=== EXERCISE DESCRIPTION ===
Copy each of the following records word for word, keeping every line unchanged.

──────── PROVIDED RECORDS

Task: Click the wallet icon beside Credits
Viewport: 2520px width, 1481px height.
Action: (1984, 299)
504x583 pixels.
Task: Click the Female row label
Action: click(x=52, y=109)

────────────────

=== FINISHED TASK ===
Task: Click the wallet icon beside Credits
Viewport: 2520px width, 1481px height.
Action: (1984, 299)
504x583 pixels.
Task: Click the Female row label
Action: click(x=52, y=109)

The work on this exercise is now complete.